Tuesday, December 7, 2010

School: Everyone begins on a different starting line

I see it every year in my classroom. I can tell you on the first day of school a lot about a child just by spending a short amount of time with them. Usually it is evident which children have summer birthdays and which went to a pre-K program and which have older siblings. No one likes to prejudge, but it is a social cue that comes with our innate humanness.

We do not all begin school in the same place, therefore even just at the end of the first full year of public school many black and brown children are already at an extraordinary disadvantage from their white peers because the experiences, language and styles of parenting they may have had, has influenced their abilities in school. The Harlem Children's Zone recognizes this race through school that leave many kids never able to catch up and continually fall behind grade level expectations. They are embracing education in a ground breaking way and following the 17,000 children in the 100 block radius of Harlem from birth to college graduation. Their offerings of formal education for each step, along with social services outreach, parenting classes and health and nutrition services. Even with such services the Geoffrey Canada, director and CEO of the program, still notes the disparity of achievement and a fight against a nationwide race through school which leads to the eventual drop-out of students of color that cannot keep up.

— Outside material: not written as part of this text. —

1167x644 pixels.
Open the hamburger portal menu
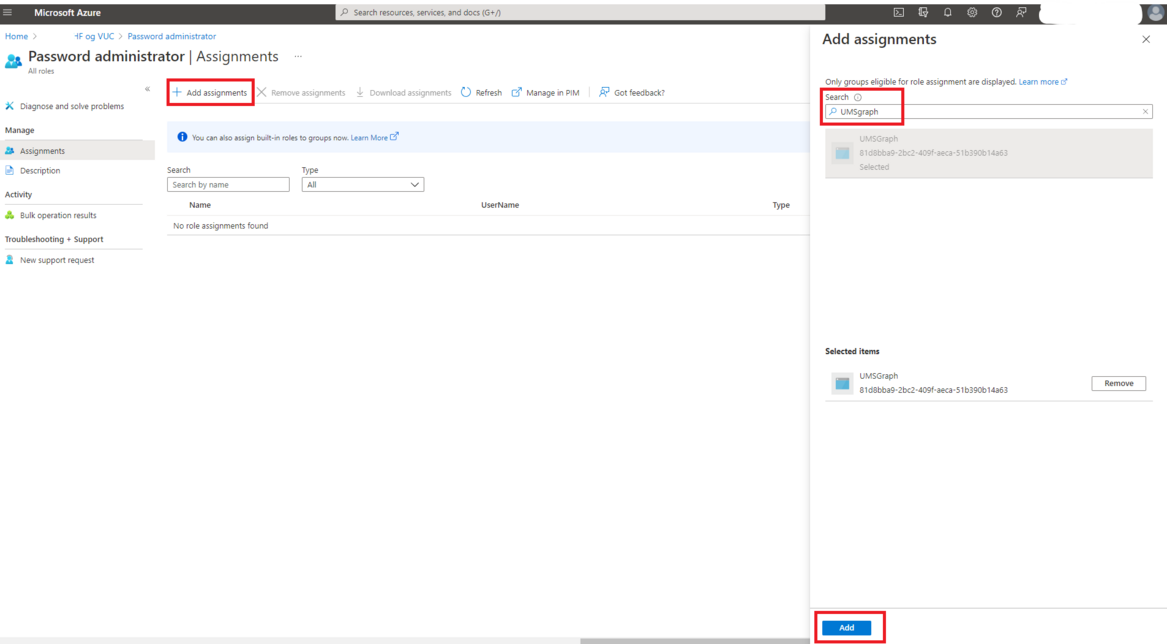click(8, 12)
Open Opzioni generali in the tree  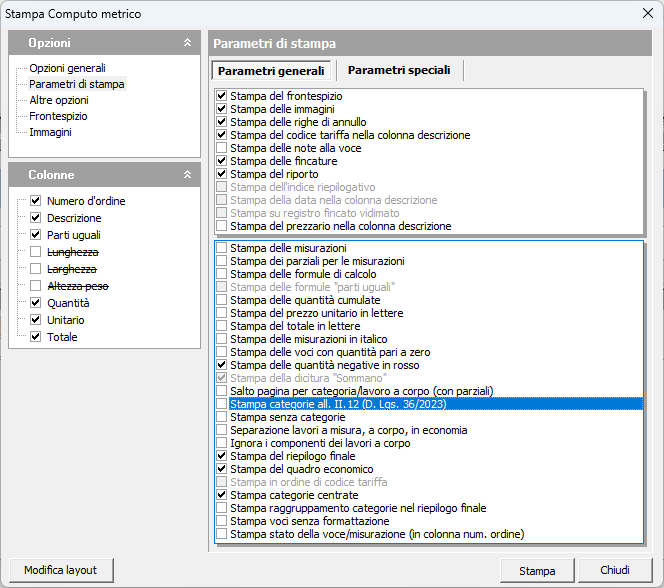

http://www.hcz.org/about-us/video-faqs

Clearly early childhood support is critical in eliminating the racially predictable achievement gap. This means reforming many of the ways that early childhood education and the primary years grade K-3 are taught. Giving up unethical practices that may be "fun" or something that has "always been done" but is not directly tied to student learning certainly should be the first step. Being creative with our time and integrating social curriculum and combining it with literacy and math skills has become a norm. What are the next steps that we can take to set the tone for amping up the early years so that our black and brown students may begin to align in a more parallel way with their peers of other races?